On Monday, just as The Beachcomber prepared to go to press, islanders heard fantastic news — U.S. News & World Report unveiled its rankings of the public high schools in Washington, with Vashon High School making the top ten list at the #10 sweet spot.
There’s only one thing to shout at a moment like this: GO PIRATES!
We’re so proud to see VHS on the list — and many of us know firsthand how our scrappy island high school made it there. It’s an institution filled with dedicated, diligent learners, led by teachers and other staff who personify excellence in education. Our community cares deeply about what happens there and supports the youth who attend in myriad ways — including, as we saw last week, by showing up to school board meetings in force. (See article, page 1.)
Vashon High School’s excellence, of course, is also the result of those who staff our elementary and middle schools, preparing students to prosper at every step of their educational journey.
But even as Vashon’s inclusion on the U.S. News list is celebrated, we’re deeply concerned about proposed staff cuts in the school district that could serve to swiftly steal our high school’s moment in the sun.
We don’t want to see that happen.
In February of 2022, our school district heralded two other resounding successes: the passage of a $16 million Educational Programs and Operations (EP&O) levy and the adoption of its new strategic plan.
The strategic plan contains the now oft-quoted “Vashon Promise” — stating that “every student is welcomed, known, and treasured, and graduates confident and competent to thrive in a future they imagine.”
But to make the promise a reality, wrote district employee Peter Woodbrook in a Feb. 16, 2022, article for The Beachcomber, “the community needed to pass the EP&O levy to provide local funding for critical programs, services, and needs that are not covered by state and federal dollars.”
The district’s pitch for the levy, according to a landing page available on the district’s website, was that islanders’ property tax dollars would fund smaller class sizes as well as “instructional assistants and paraeducators that ensure VISD students receive high-quality instruction each day.”
The levy would “fund the district’s nurses and related district staff,” as well as “important mental and behavioral health supports, including the district’s school counselors, family outreach coordinator, and many of our community partnerships,” the website said.
The webpage came with a warning: “Because the current EP&O Levy comprises approximately 15 percent of VISD’s current budget, a failure to enact the levy would mean significant and painful reductions and cuts to our faculty, programs, and services for students.”
Islanders, of course, said yes, passing the levy by just over 70 percent of the vote.
Fast forward to now — two years into the four-year levy’s collection — and Superintendent Slade McSheehy has suggested brutal cuts to cure a $1.3 million budget shortfall.
In the first and second drafts of the superintendent’s reduction in force plan, on the chopping block are many of the very programs, support services and employees the district earmarked for levy funding.
The plan cuts the job of one of the district’s two-person nursing staff, leaving one full-time nurse to serve the district’s 1,400 students, spread out over three schools.
It eliminates one member of the tiny team working with elementary students who are lagging behind their classmates in reading and math and reduces the job of a much-loved behavior coach at the school.
It ends the employment of one of two counselors serving middle school students and slashes the school’s library program.
There are also cuts to the jobs of paraeducators, staff who teach vocational skills, and other highly impactful reductions in student-facing staff and services.
And yet, despite vigorous pushback to this plan by the district’s new school board members, the superintendent has said he cannot act immediately on another suggestion.
Restructuring the district office’s leadership team — staffed by eight directors whose cumulative salaries outpace similar staffing groups in comparable districts — will take time, he said at a board meeting last week.
Expert consultants would need to be engaged to help in that effort, he said.
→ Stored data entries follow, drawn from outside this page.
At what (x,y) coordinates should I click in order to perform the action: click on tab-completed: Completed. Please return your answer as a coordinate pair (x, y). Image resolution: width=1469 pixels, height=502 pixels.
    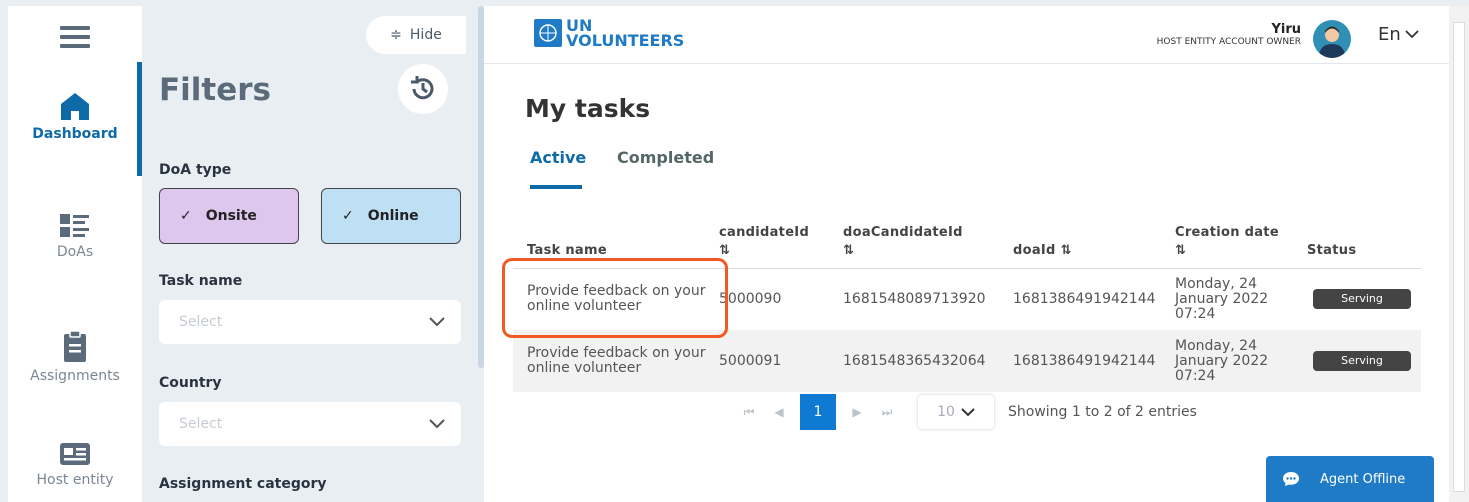
    Looking at the image, I should click on (666, 158).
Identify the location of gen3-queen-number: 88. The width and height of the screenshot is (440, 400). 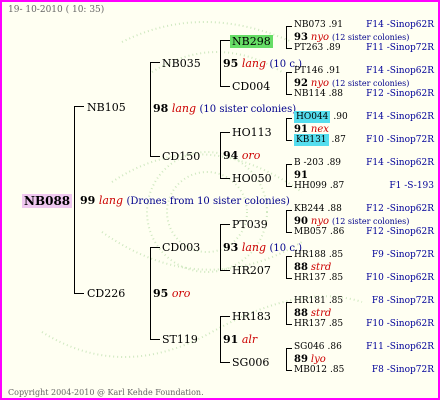
(301, 314).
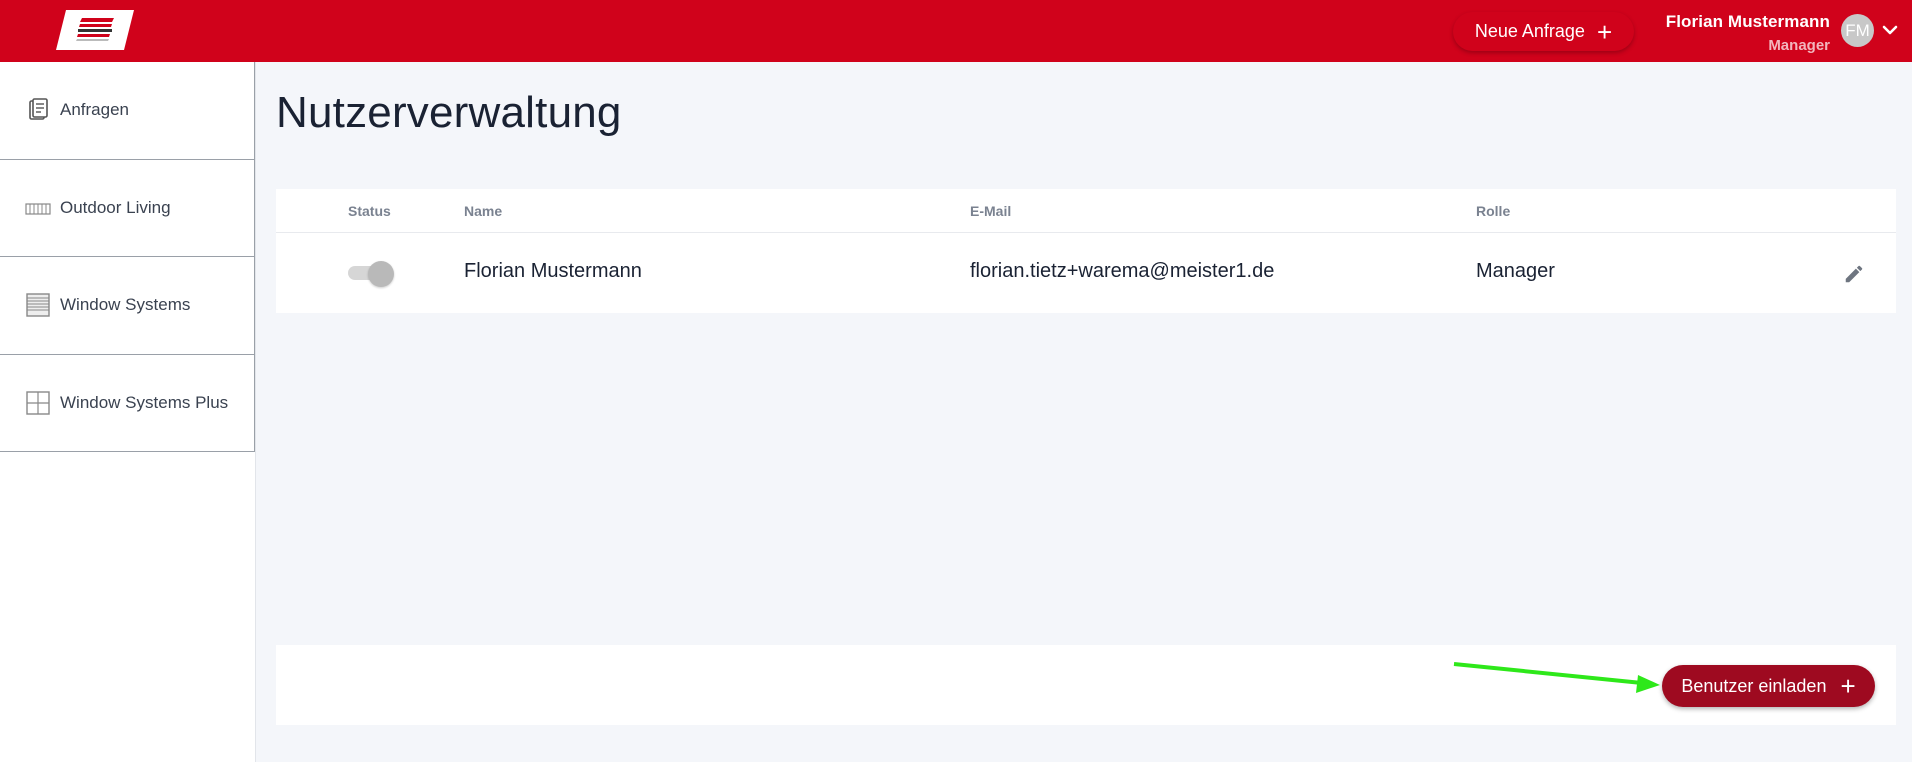 The image size is (1912, 762). What do you see at coordinates (1748, 33) in the screenshot?
I see `user-info: Florian Mustermann Manager` at bounding box center [1748, 33].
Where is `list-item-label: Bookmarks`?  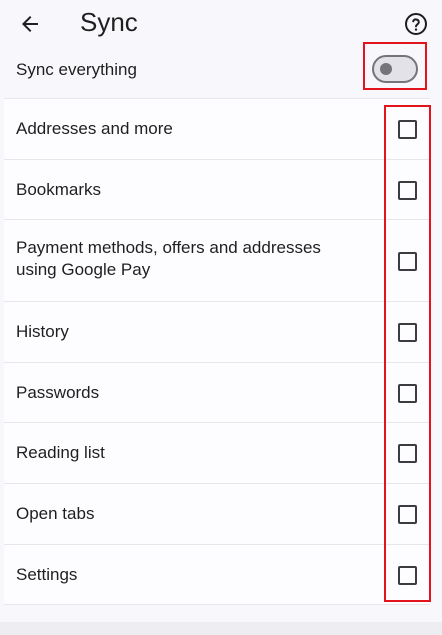
list-item-label: Bookmarks is located at coordinates (59, 190).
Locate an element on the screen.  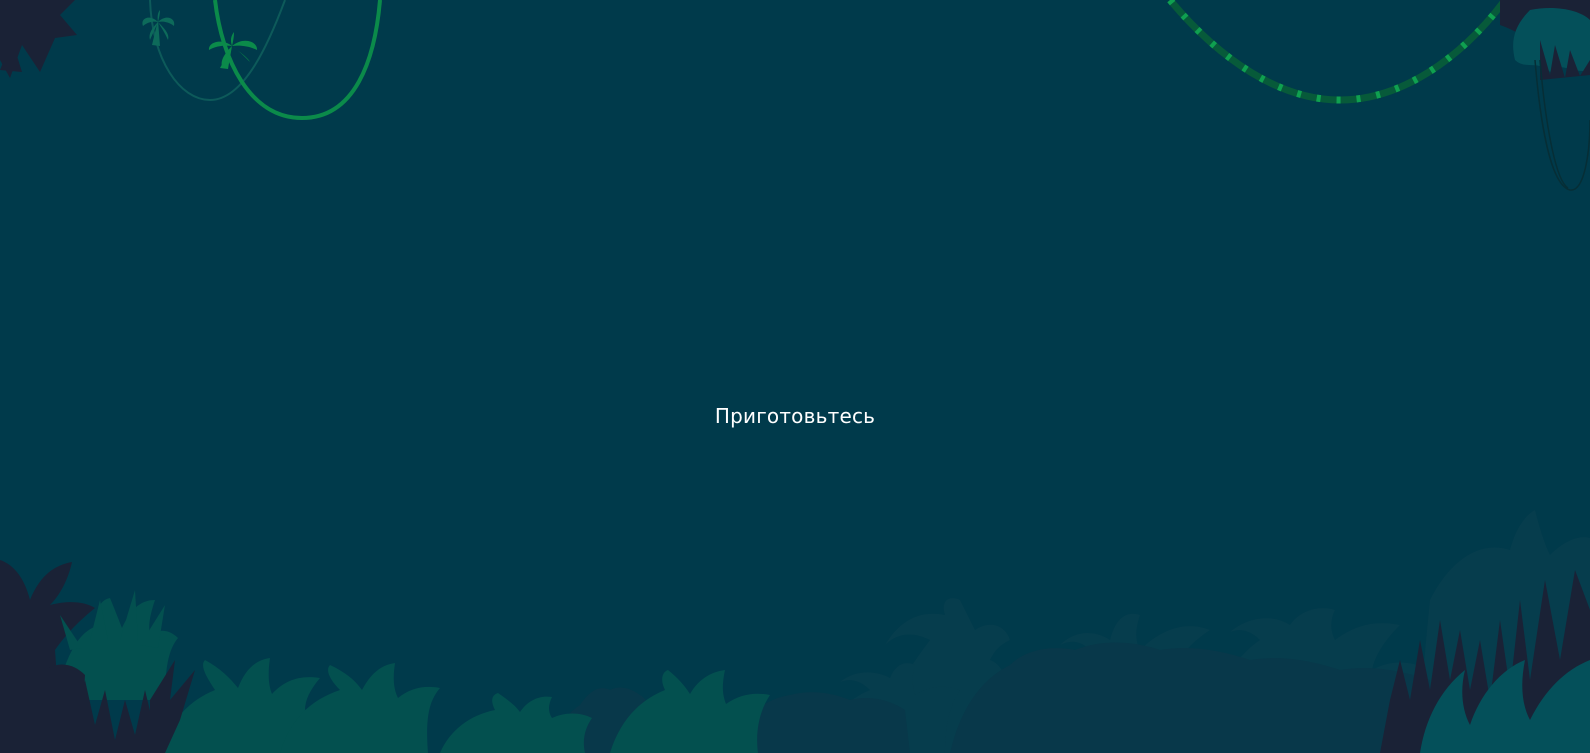
top-left-leaves is located at coordinates (38, 39).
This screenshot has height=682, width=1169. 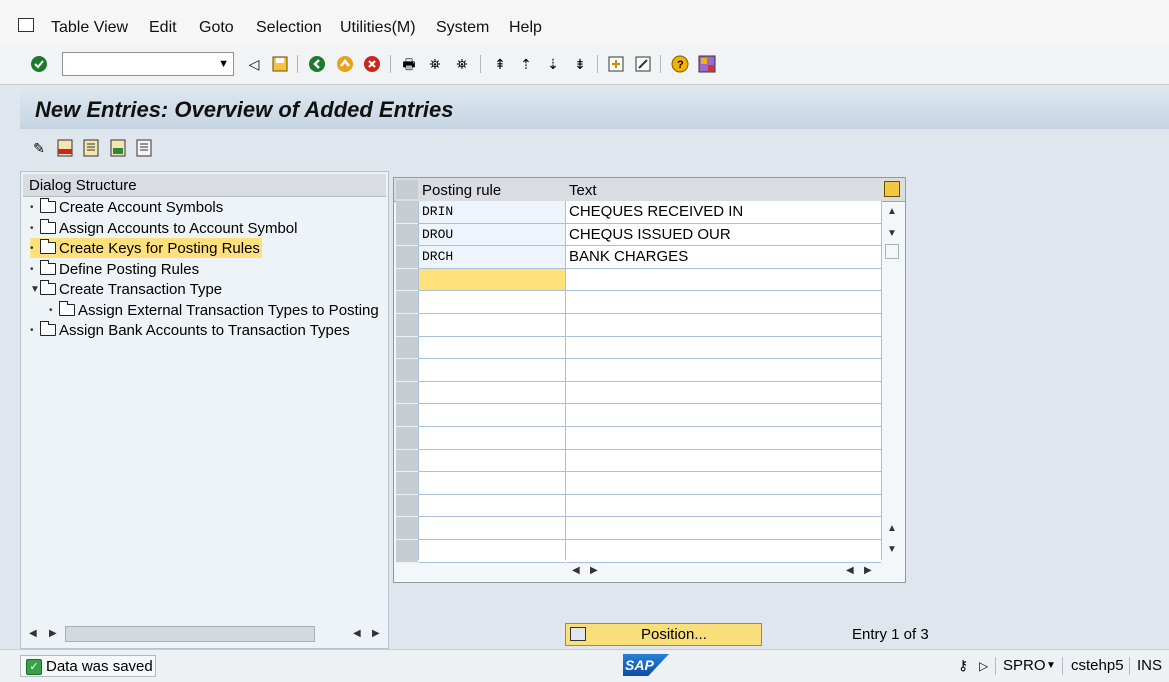 I want to click on text-cell: CHEQUES RECEIVED IN, so click(x=724, y=212).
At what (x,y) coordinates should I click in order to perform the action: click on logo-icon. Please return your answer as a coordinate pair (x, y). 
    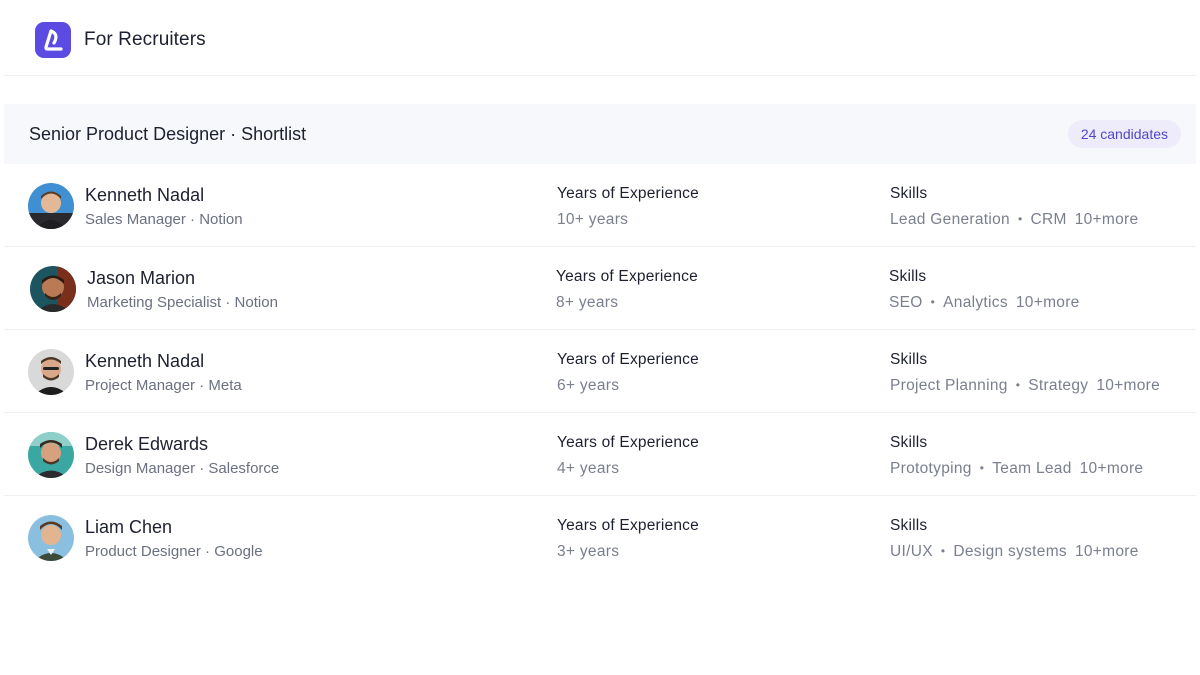
    Looking at the image, I should click on (53, 40).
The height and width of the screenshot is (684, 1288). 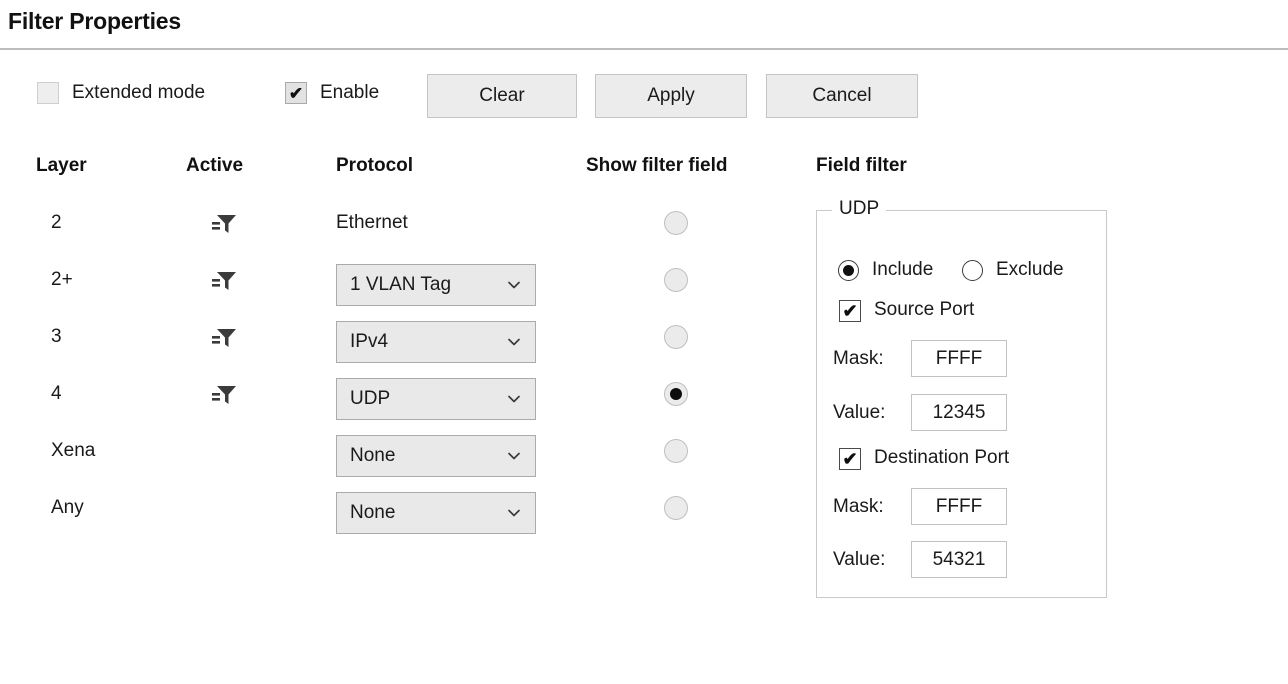 I want to click on column-header-field-filter: Field filter, so click(x=862, y=166).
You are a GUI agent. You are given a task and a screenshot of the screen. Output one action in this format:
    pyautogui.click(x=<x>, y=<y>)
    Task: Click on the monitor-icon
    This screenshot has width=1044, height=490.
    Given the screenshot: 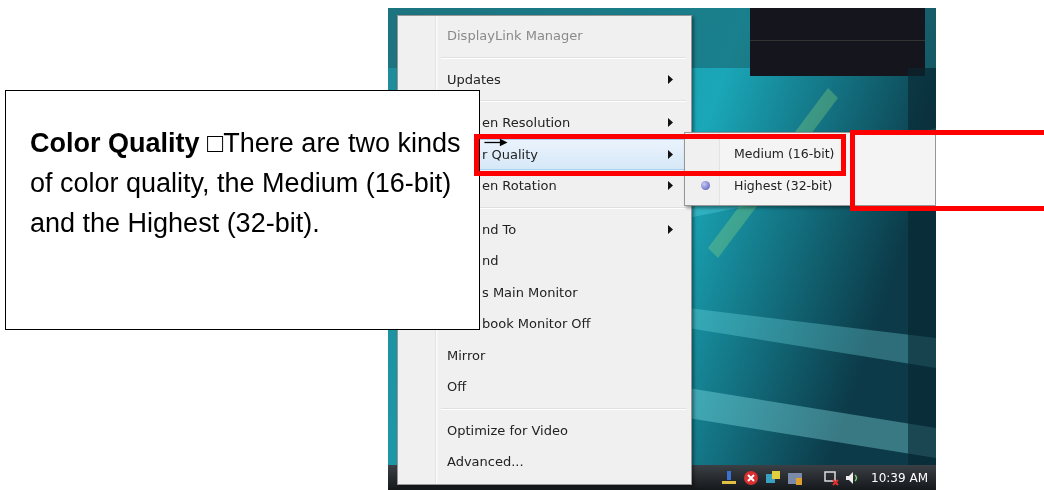 What is the action you would take?
    pyautogui.click(x=774, y=478)
    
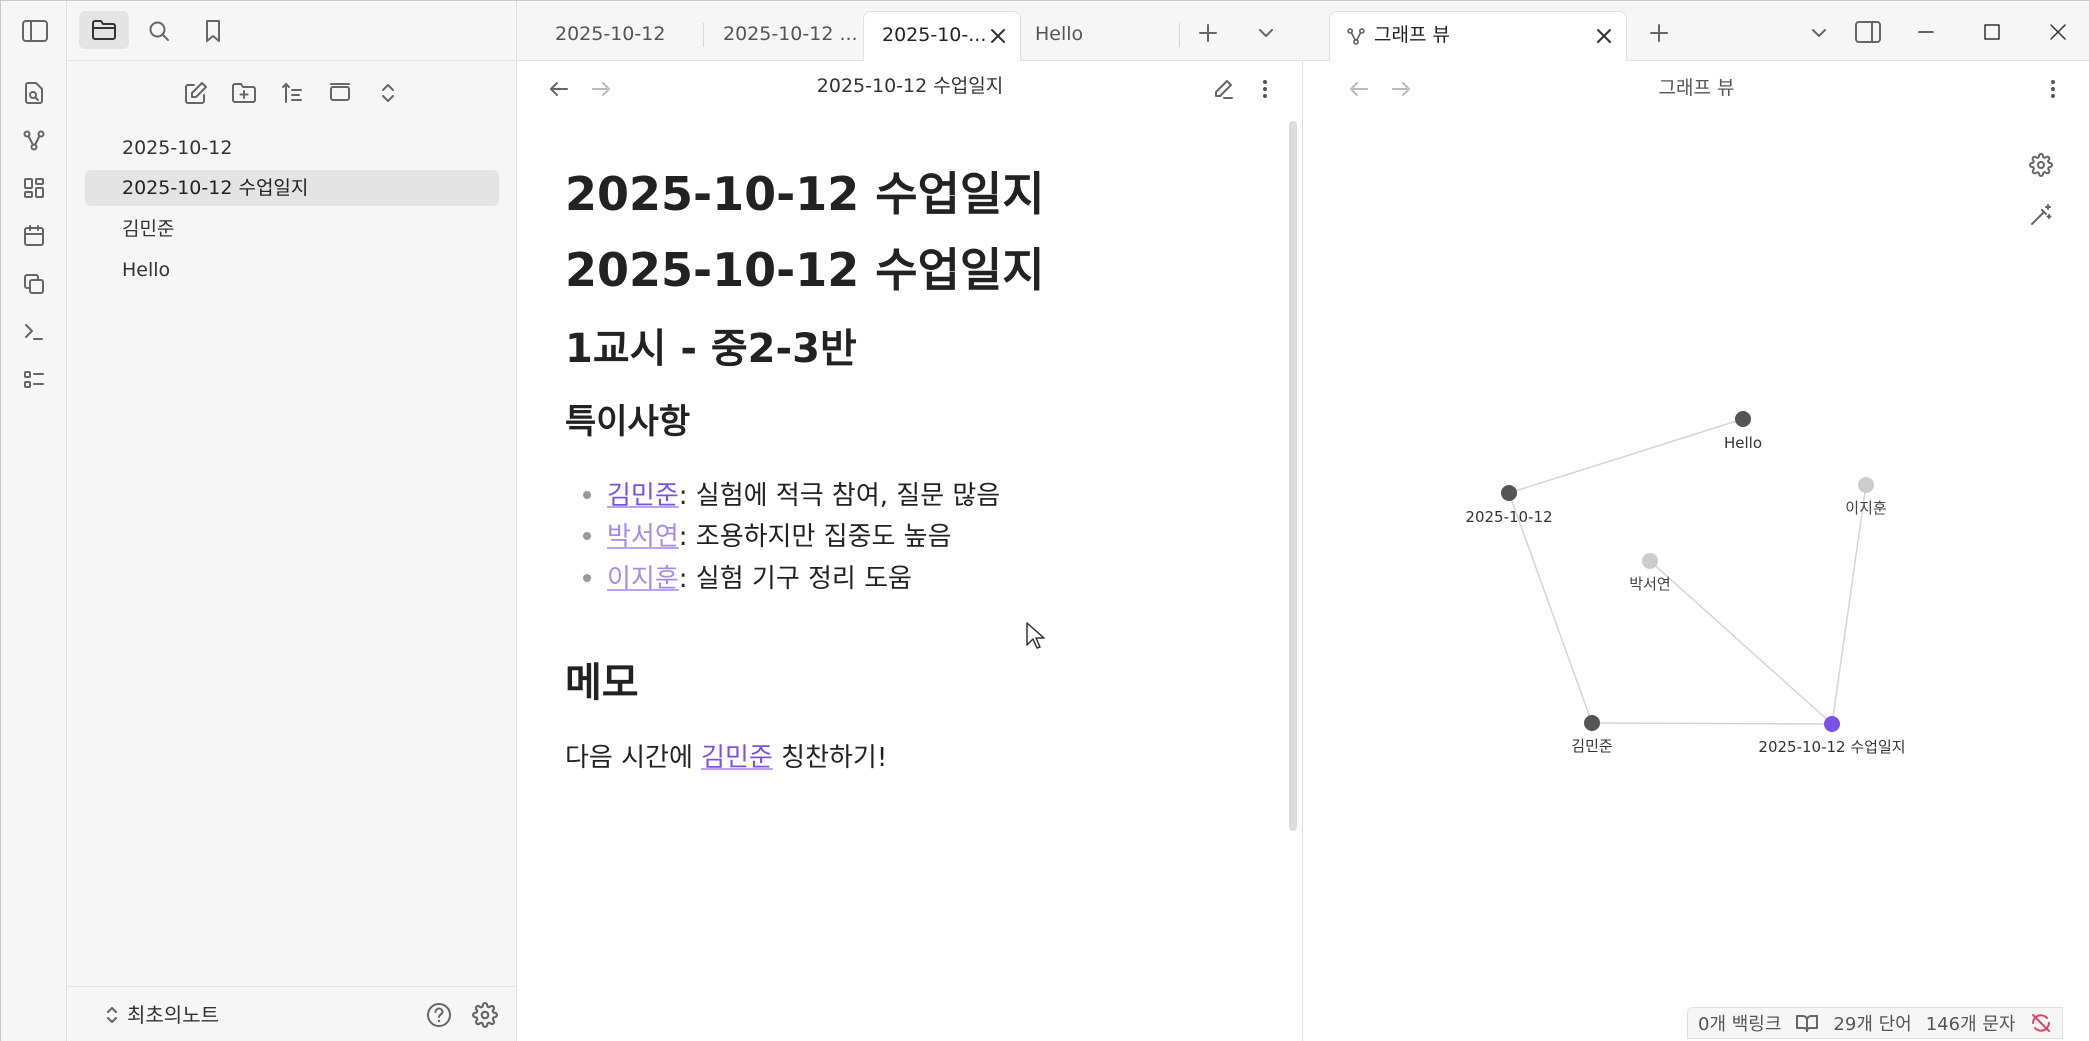 Image resolution: width=2089 pixels, height=1041 pixels. Describe the element at coordinates (34, 521) in the screenshot. I see `ribbon` at that location.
But this highlights the glaring inequity inherent in his much swifter, in-house process to downsize crucial systems of support for the district’s most vulnerable students.
The superintendent has now said he will investigate another devastating path: cuts to the district’s athletic programs, which fuel school spirit and community pride — and also contribute greatly to the mental and physical health of many students.
Vashon deserves better than this. Our students and educators deserve better than this.
And if you don’t believe us, just ask U.S. News & World Report.